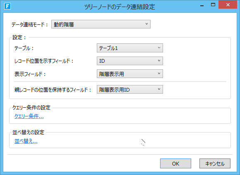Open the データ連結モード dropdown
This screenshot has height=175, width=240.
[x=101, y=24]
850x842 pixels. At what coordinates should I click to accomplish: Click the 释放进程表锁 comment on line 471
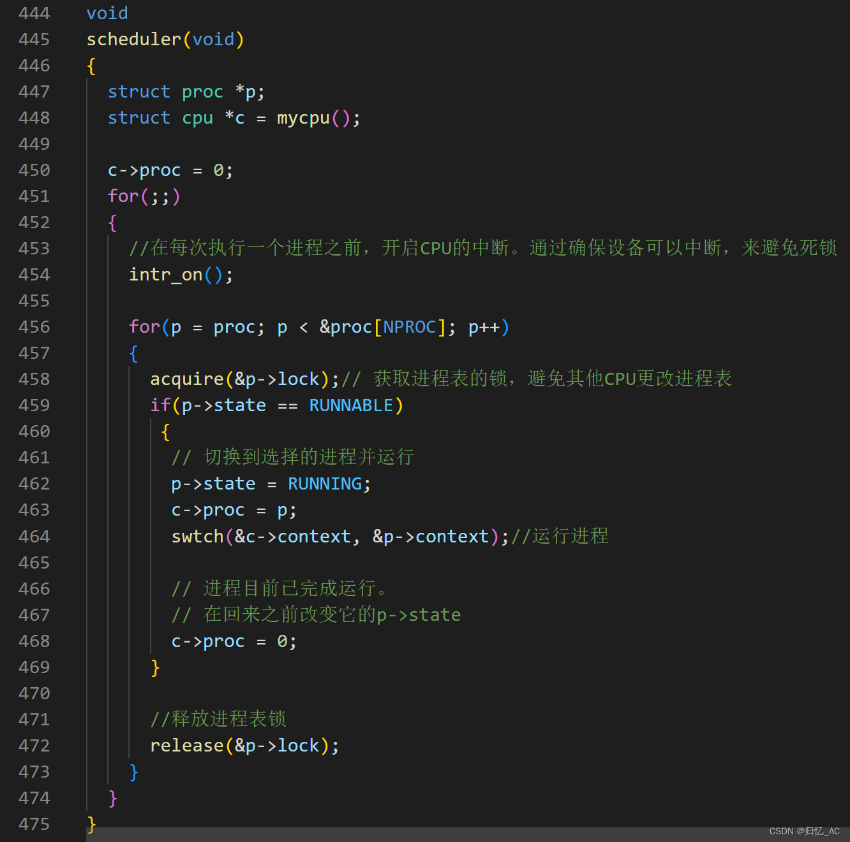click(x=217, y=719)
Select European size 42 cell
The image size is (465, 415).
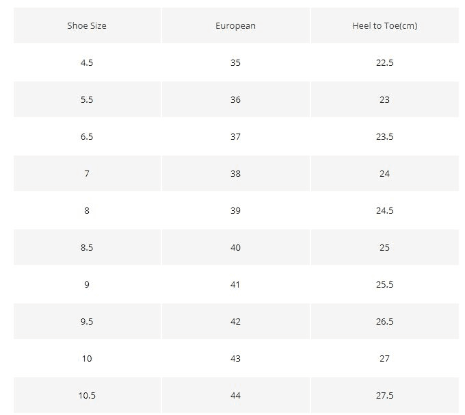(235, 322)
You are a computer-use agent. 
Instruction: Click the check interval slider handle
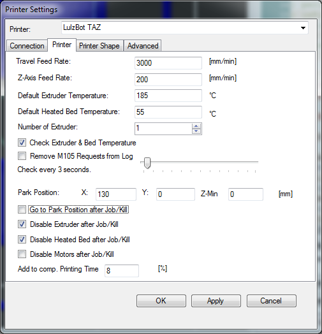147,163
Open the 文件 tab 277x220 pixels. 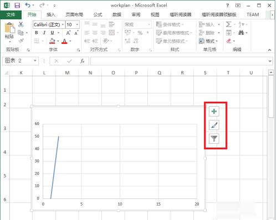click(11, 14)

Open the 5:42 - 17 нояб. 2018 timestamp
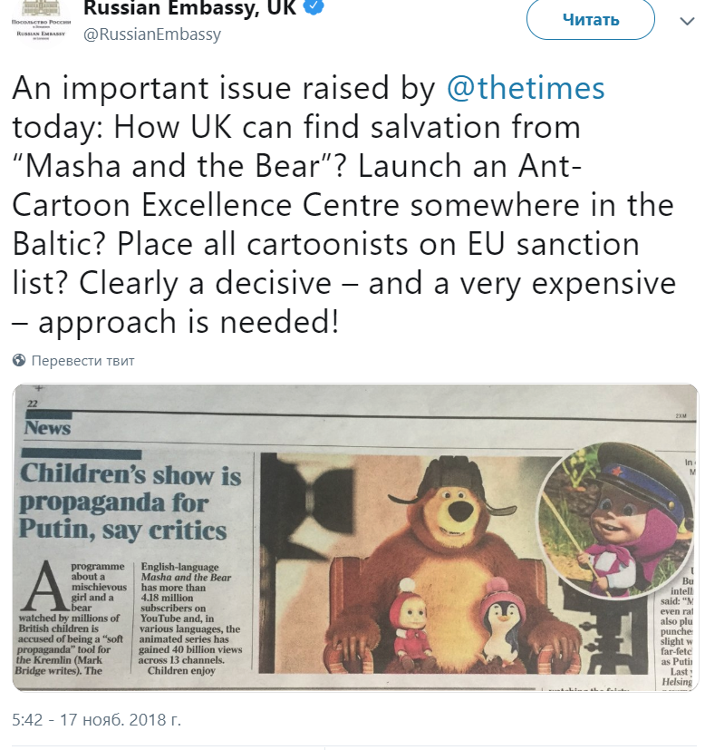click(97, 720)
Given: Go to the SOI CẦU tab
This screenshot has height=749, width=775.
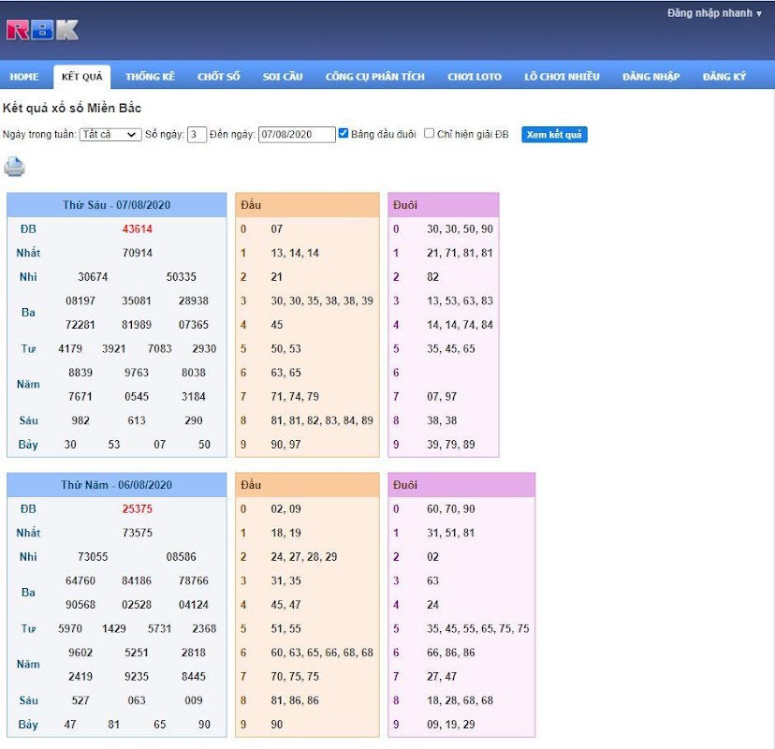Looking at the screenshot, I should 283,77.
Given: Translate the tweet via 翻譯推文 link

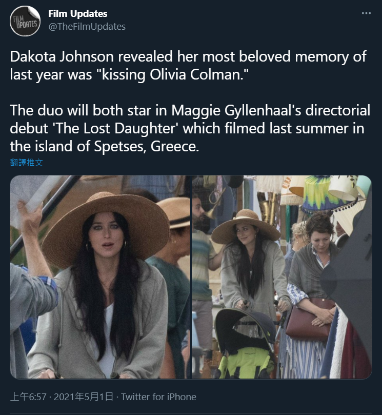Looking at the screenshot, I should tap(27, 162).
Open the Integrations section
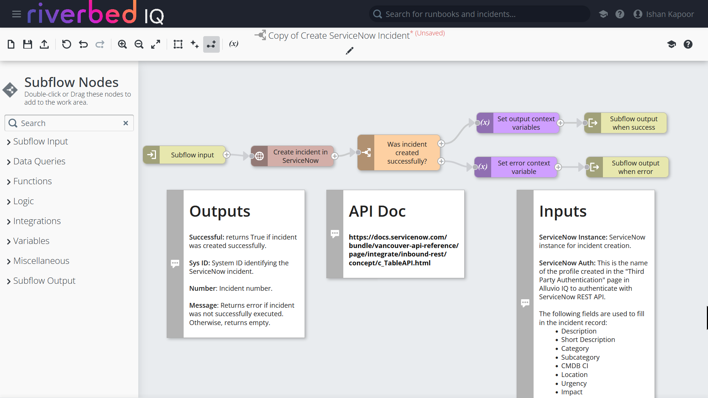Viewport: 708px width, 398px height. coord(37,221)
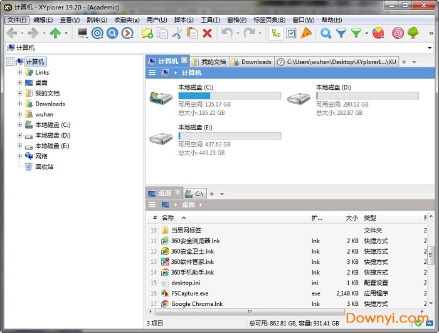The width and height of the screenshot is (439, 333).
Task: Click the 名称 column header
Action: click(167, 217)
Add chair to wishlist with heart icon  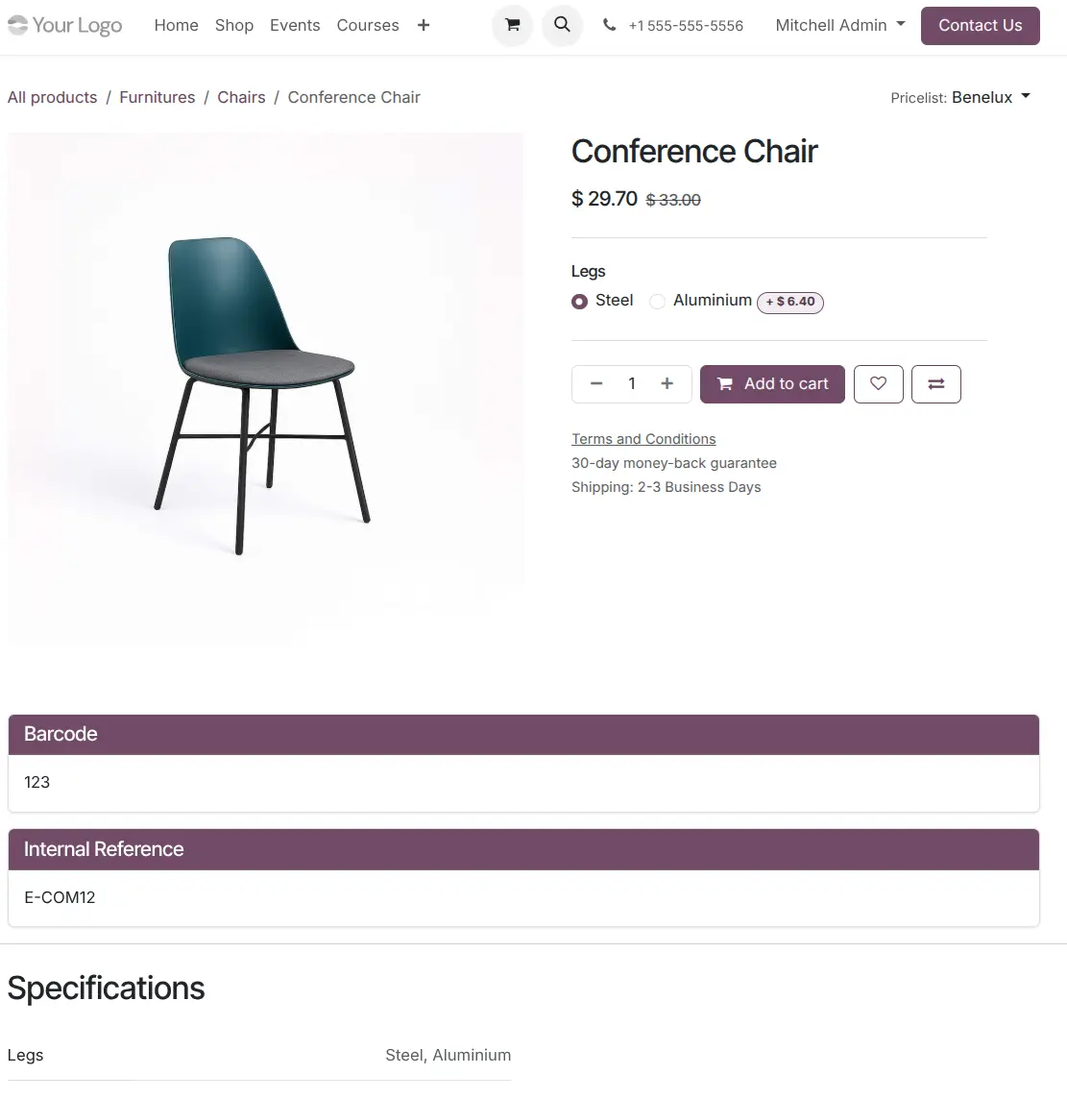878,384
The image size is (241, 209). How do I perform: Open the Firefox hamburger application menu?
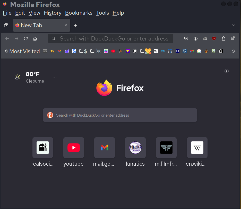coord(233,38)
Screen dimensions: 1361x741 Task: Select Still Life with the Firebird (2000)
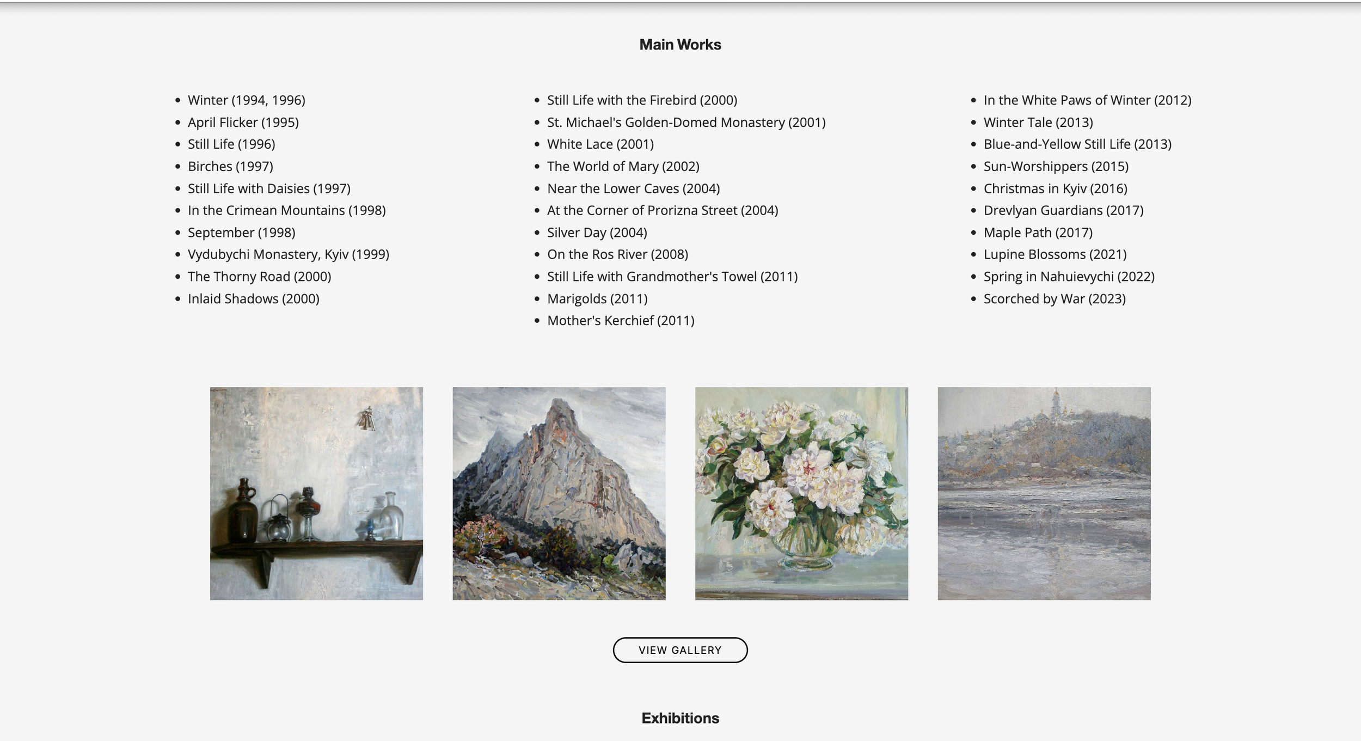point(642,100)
-------------------------
The problem
Extract each line of the material above that contains the string "Task", and match case exactly.

Full answer
Task: Click the 名称 column header
Screen dimensions: 1361x741 Task: Select Still Life with the Firebird (2000)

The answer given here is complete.